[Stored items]
#####

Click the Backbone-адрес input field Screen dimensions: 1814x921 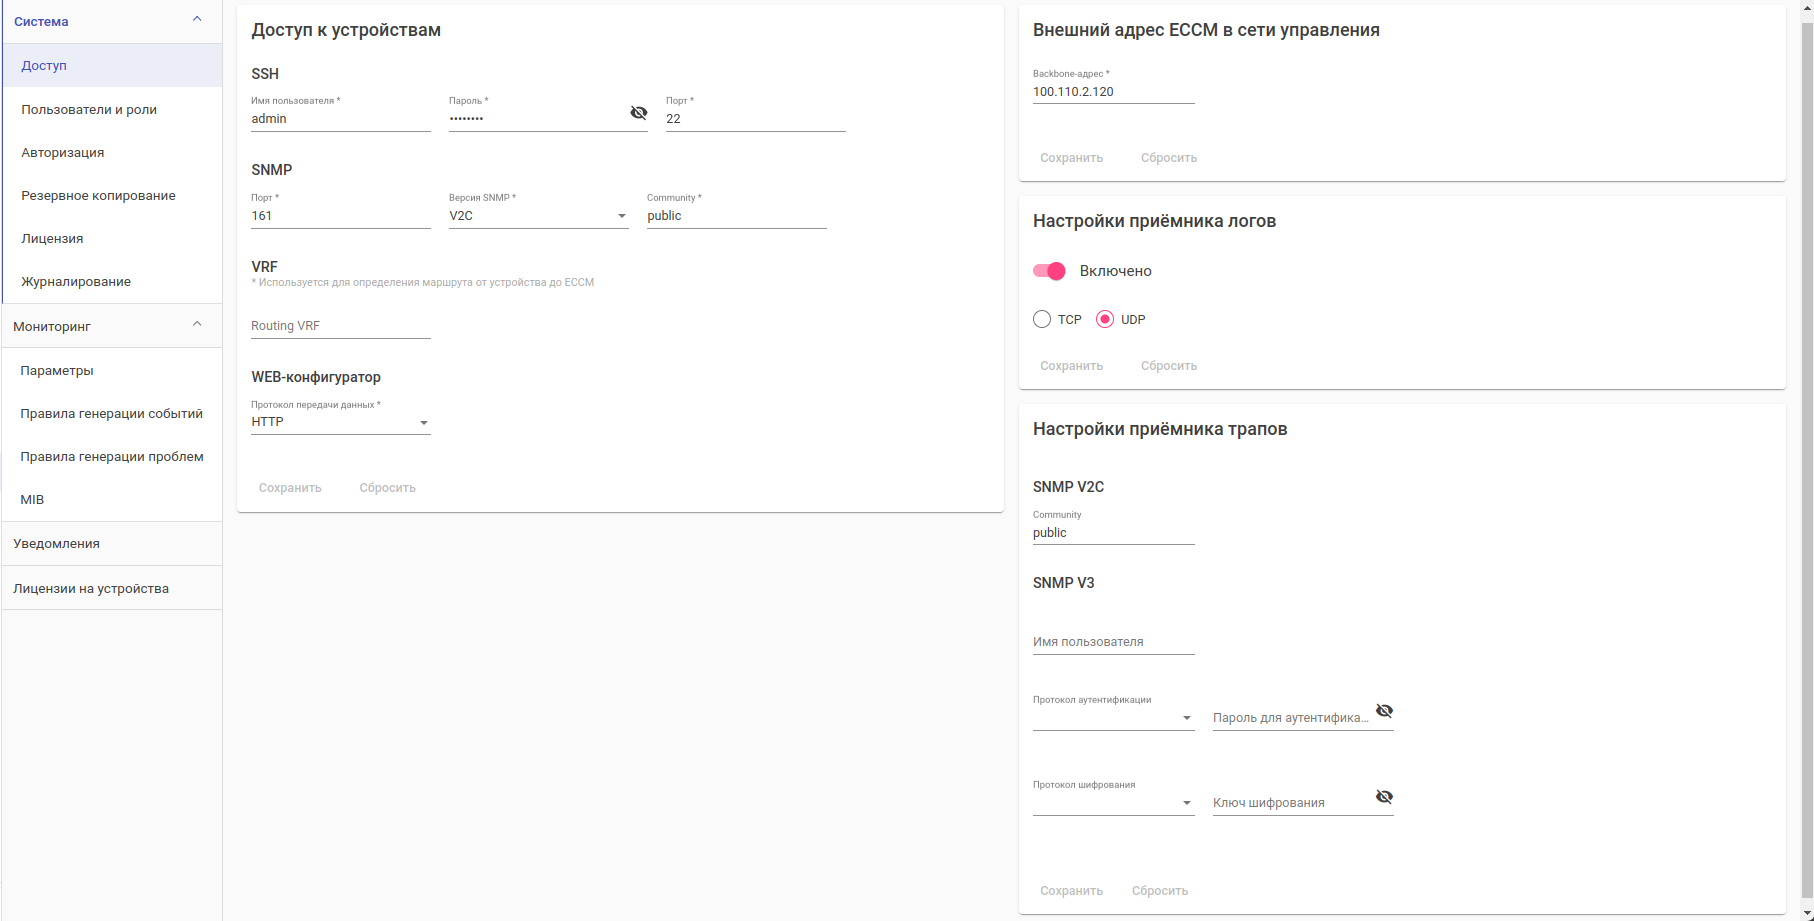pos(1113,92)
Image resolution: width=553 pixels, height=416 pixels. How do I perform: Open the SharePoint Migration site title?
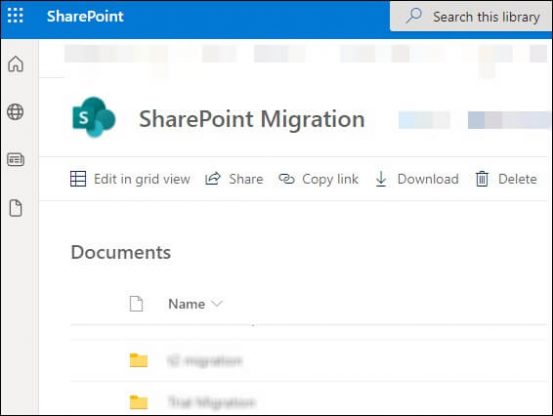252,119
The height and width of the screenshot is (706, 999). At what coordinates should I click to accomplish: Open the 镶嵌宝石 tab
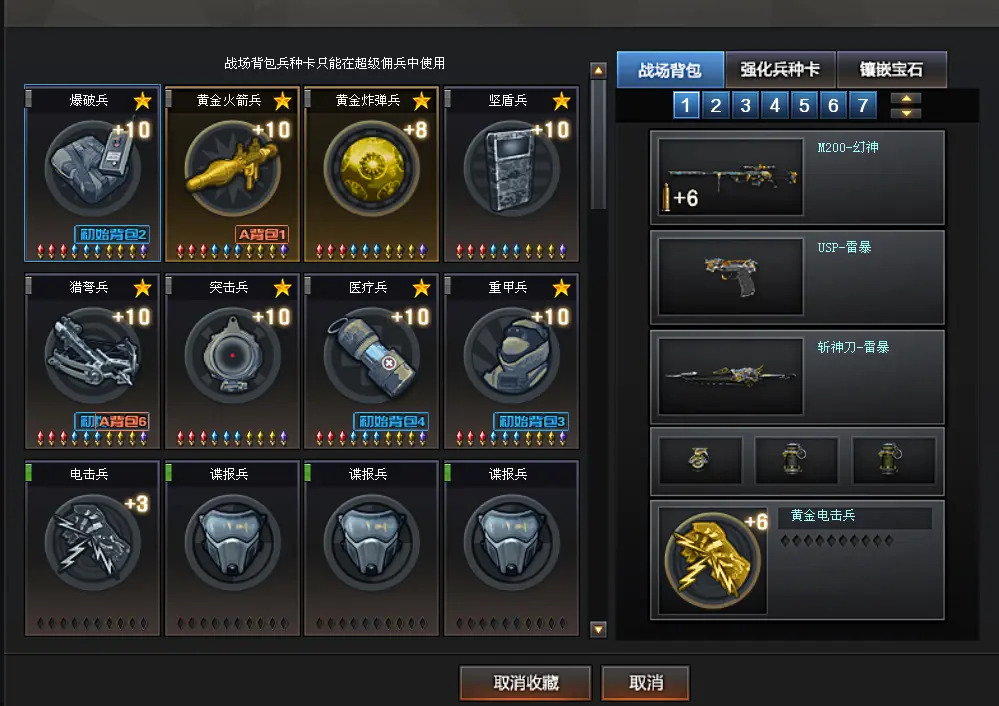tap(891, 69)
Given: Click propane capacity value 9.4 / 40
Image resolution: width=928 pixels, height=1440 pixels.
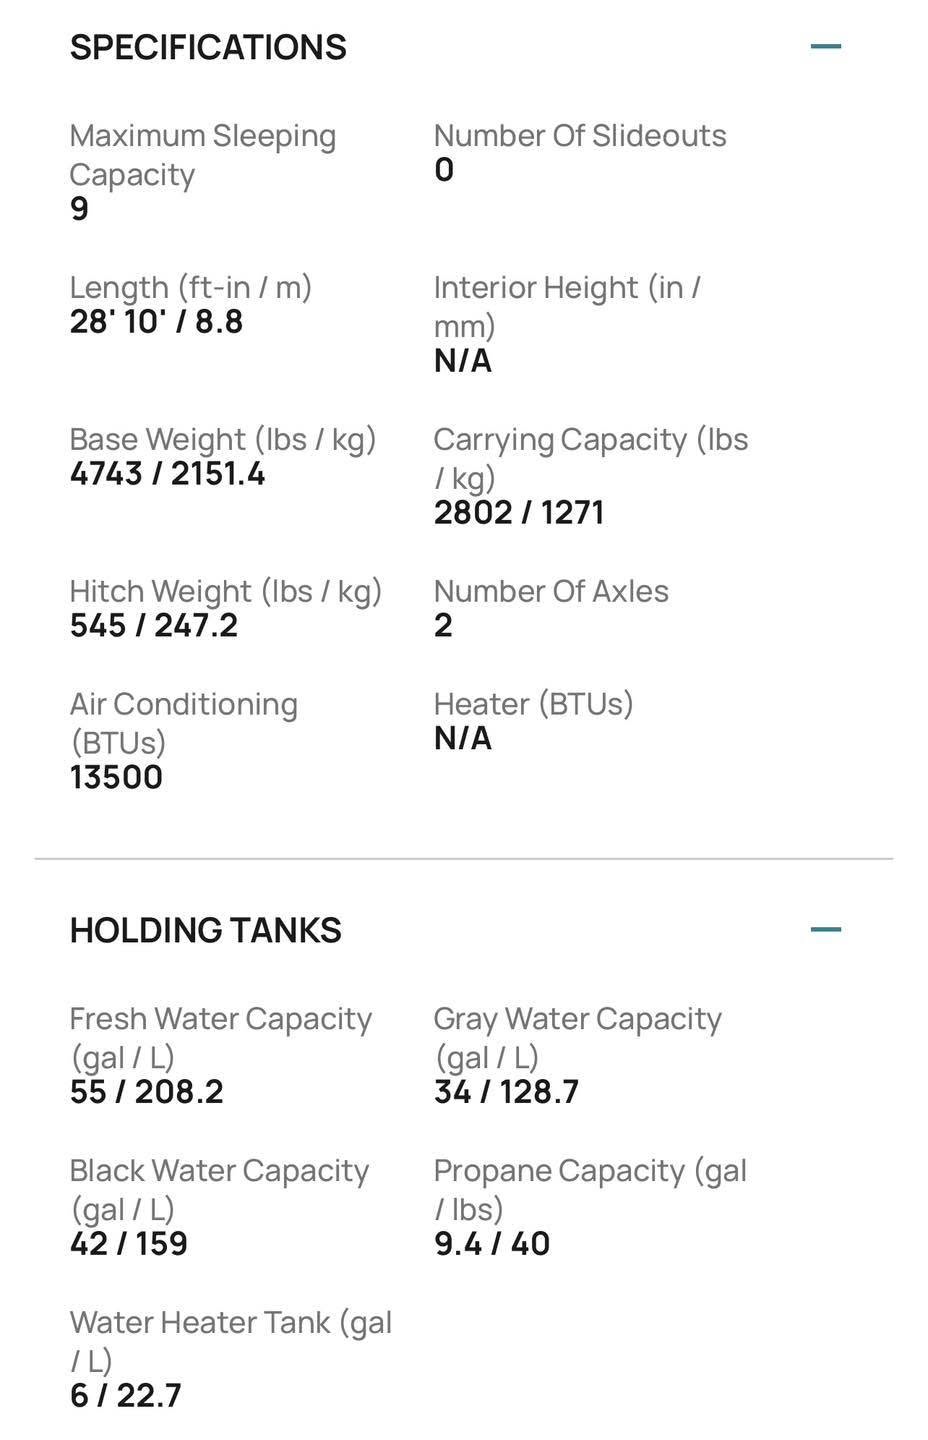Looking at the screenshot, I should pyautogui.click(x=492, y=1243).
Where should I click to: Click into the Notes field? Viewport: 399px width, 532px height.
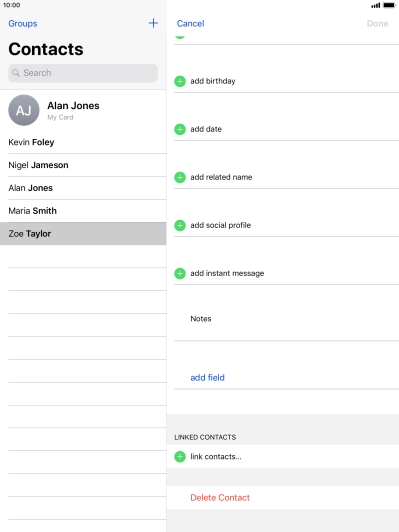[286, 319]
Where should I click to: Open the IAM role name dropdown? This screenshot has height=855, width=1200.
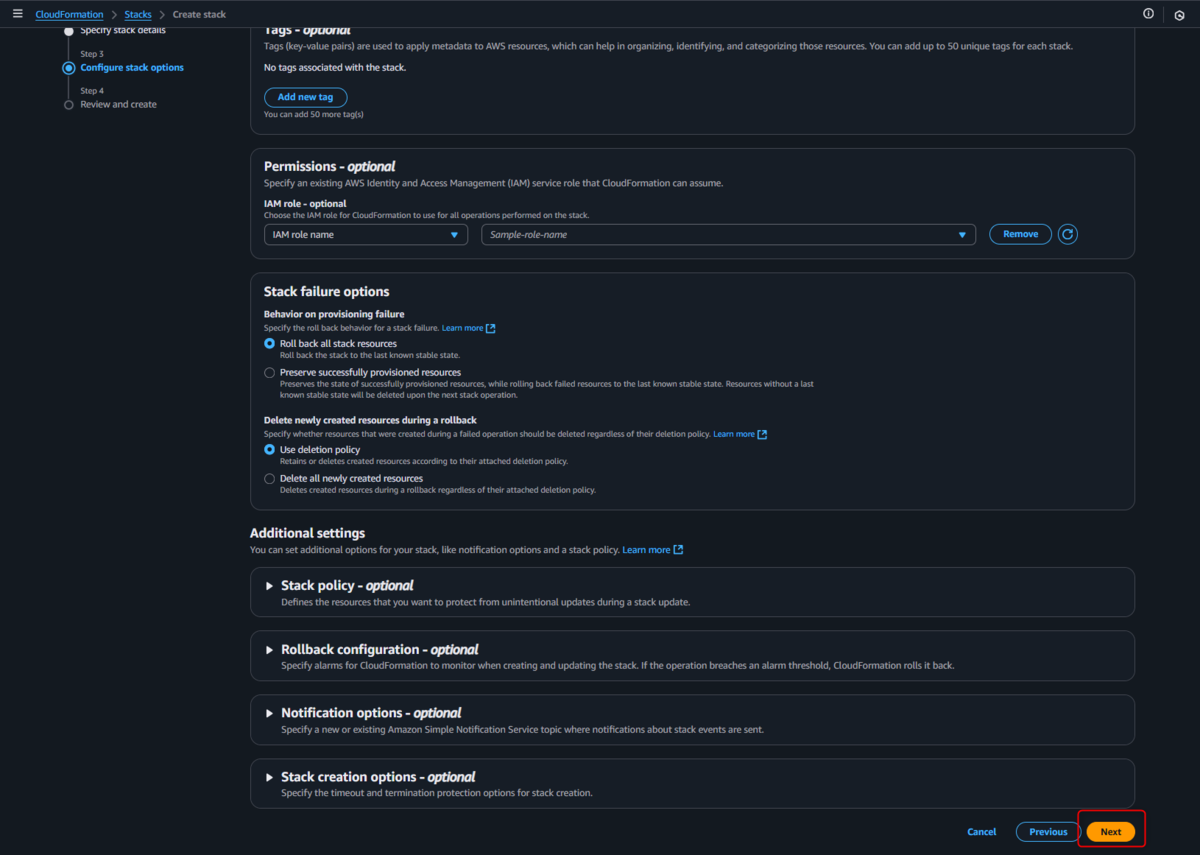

#####

#### [Exercise]
Write the lines from the one with "Where should I click to: Click" through the last line of the entries out again exactly, both ends included, and skip the pictures.

#### [Task solution]
Where should I click to: Click into the Notes field? Viewport: 399px width, 532px height.
[286, 319]
Where should I click to: Open the IAM role name dropdown? This screenshot has height=855, width=1200.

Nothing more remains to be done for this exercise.